Black garlic is a whole garlic bulb that's been fermented over a period of a month. I've been playing around with it recently and really love the tangy flavour it brings to a dish. The downside is that the colour transfer can be less than ideal. So, this recipe doesn't make a bright orange soup - it's more the colour of pumpkin pie filling and benefits from a pretty garnish.
Halfway through this dish I was really disappointed in how it was coming together - the ginger was too hot and the black garlic gave off a funny aftertaste. But in trying to rescue it, the final touches of apple juice, cream and a bit of lemon suddenly transformed into an amazing soup!
I...er...had to stop myself from eating the whole batch for lunch. —Reiney
Grapeseed or vegetable oil
Ginger, peeled and chopped (40g)
Black garlic, whole
Carrots, peeled and chopped (about 5 medium)
Flour (omit for gluten-free)
Lemon, to taste
Salt, to taste
In This Recipe
Melt butter with oil in a saucepan over medium heat.
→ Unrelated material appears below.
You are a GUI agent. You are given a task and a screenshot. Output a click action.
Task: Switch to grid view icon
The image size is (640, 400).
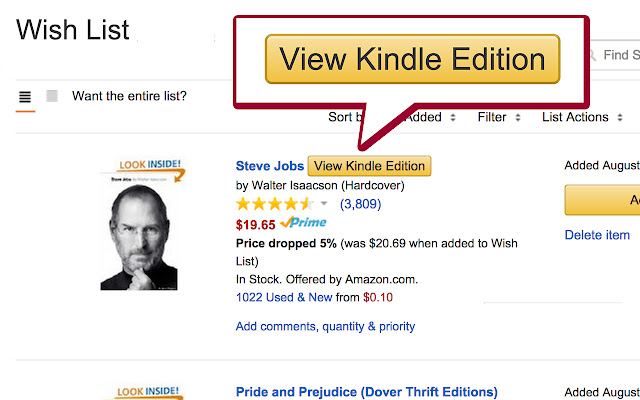pos(52,96)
Add onion and sweat with a pinch of salt until soft and golden (but not browned), about 5 minutes.
Add ginger and continue to sweat for 3-5 minutes before adding both garlics. Cook garlic for a minute, taking care not to burn the white garlic.
Toss in the carrots and another pinch of salt. Stir over heat to soften briefly, about 3-5 minutes.
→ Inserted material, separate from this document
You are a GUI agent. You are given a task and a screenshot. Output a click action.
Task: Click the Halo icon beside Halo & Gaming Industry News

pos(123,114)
Next add the flour and stir it around to toast briefly as it combines with the fat. Then add the vegetable stock and bring to a simmer. Cook until the carrots are very soft, about 15-20 minutes (the gentler the better).
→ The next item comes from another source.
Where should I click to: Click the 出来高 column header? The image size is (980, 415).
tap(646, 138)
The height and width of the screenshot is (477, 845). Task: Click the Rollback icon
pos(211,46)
Puree the soup in a blender for at least 2 minutes, until very smooth. Ideally at this point you'll strain the soup through a fine-mesh strainer back into a clean pot, pushing on the fibers to have a perfectly smooth soup. But, hey, it's still going to taste good if you ignore this bit.
Reheat the soup and thin with the apple juice - at this point use your judgment for both taste and texture. If you want a thinner soup you may use even more apple juice (or a bit more veg stock). A good rule of thumb is to thin just until the soup completely disappears when drizzled into itself.
Season to taste with salt - I needed about 2 "three-finger" pinches. At this point the soup can be cooled and set in the fridge if making ahead, and then reheated to continue.
Just before serving, temper the cream into the hot soup.
To do this: remove the pan from the heat, pour the cream into a ladle and then swirl the bottom of the ladle in the hot soup, gradually mixing the two together. This gently heats the cream and prevents it from curdling.